Kutsal Zohar’ın, ajanlar meselesinde, insanın, kutsal çalışmaya girişiyle ilgili olarak yorumlamasına göre, buna genel olarak, ‘kişinin Cennet Krallığı’nın yükünü, kendi üstüne alması’ denir. Sina Dağı’nın eteğinde, ‘Yapacağız ve duyacağız’ dediklerinde olduğu gibi, bununla kişi Tora’yı edinmekle ödüllendirilir. Tora’yla ödüllendirilmek isteyen herkes ‘yapacağız’ olarak adlandırılan bir dönemden geçmelidir ve daha sonra kişi, ‘duyacağız’ ile ödüllendirilebilir.

Genel olarak iki yola ayrılan ‘yapacağız’ koşulunda, pek çok derece vardır:

1) Pratikte, eylemler söz konusu olduğunda, kişinin ekleyebileceği bir şey kalmayana dek, gece ve gündüz öğrenmesi ve Mitzvot’un tüm detaylarında titiz olması, Tora ve Mitzvot’u (emirler) tutması, ifşa olmuş kısım olarak kabul edilir. Kişinin niyeti, her şeyi Yaradan için yapmak, Kral’ın emirlerini yerine getirmektir ve karşılığında, ödülünü bu dünyada ve sonraki dünyada alacaktır. Bu açıdan kişi, erdemli kabul edilir.

● ● ●

:: Yapılacaklar Listesi ::
(a) Zohar yorumunu aktaran metne göre Tora'yla ödüllendirilmek isteyen herkes önce hangi dönemden geçmelidir?
(b) Zohar yorumunu aktaran metindeki "1) Pratikte, eylemler" ifadesinden "erdemli kabul edilir." ifadesine kadar olan kısmı hiç değiştirmeden tekrar yazın.

:: Mevcut Veriler ::
● ● ●

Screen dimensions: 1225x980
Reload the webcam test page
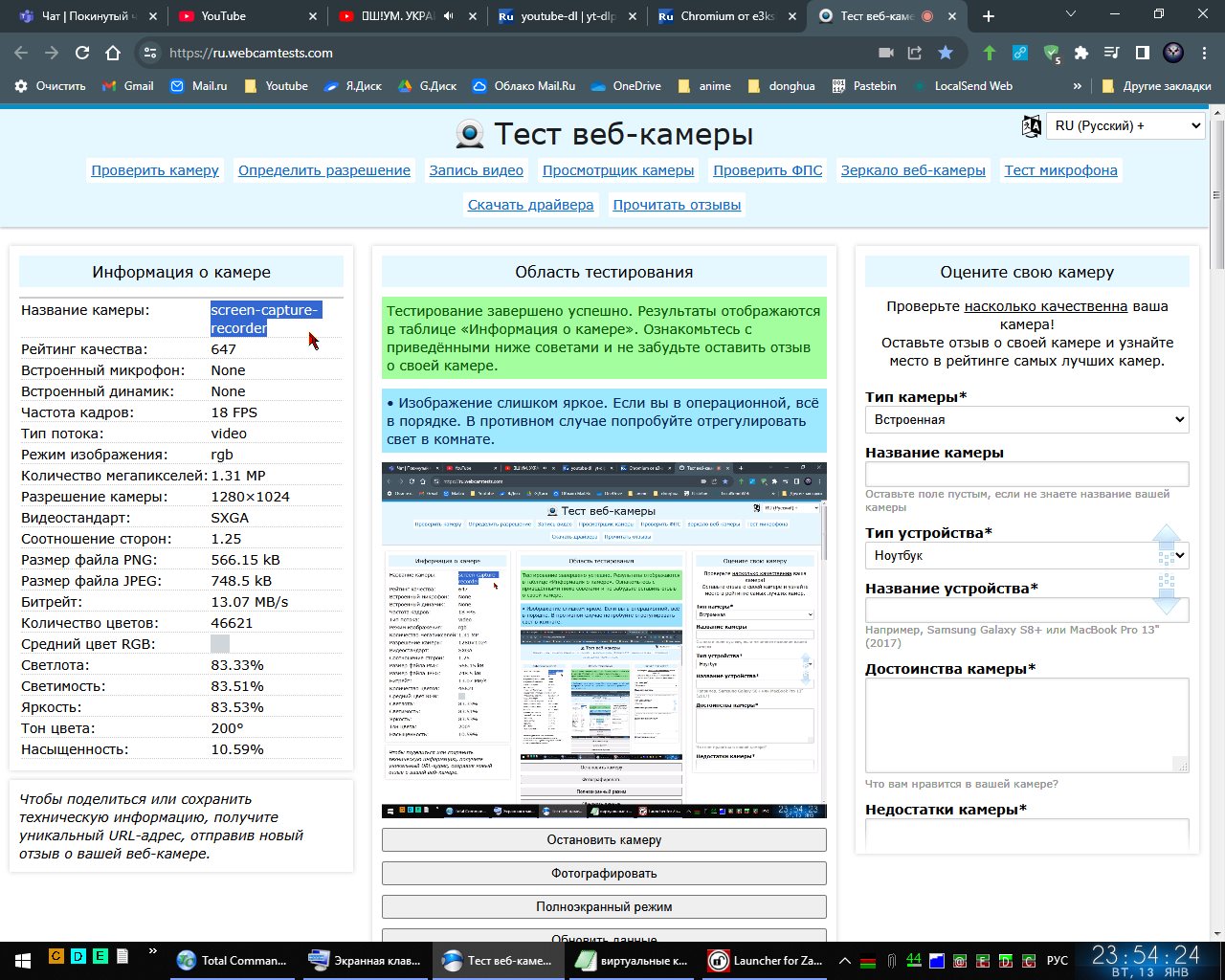coord(82,53)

● ● ●

:: Görev Görev Yanıtlar ::
(a) "Yapacağız" olarak adlandırılan bir dönemden geçmelidir.

(b)
1) Pratikte, eylemler söz konusu olduğunda, kişinin ekleyebileceği bir şey kalmayana dek, gece ve gündüz öğrenmesi ve Mitzvot’un tüm detaylarında titiz olması, Tora ve Mitzvot’u (emirler) tutması, ifşa olmuş kısım olarak kabul edilir. Kişinin niyeti, her şeyi Yaradan için yapmak, Kral’ın emirlerini yerine getirmektir ve karşılığında, ödülünü bu dünyada ve sonraki dünyada alacaktır. Bu açıdan kişi, erdemli kabul edilir.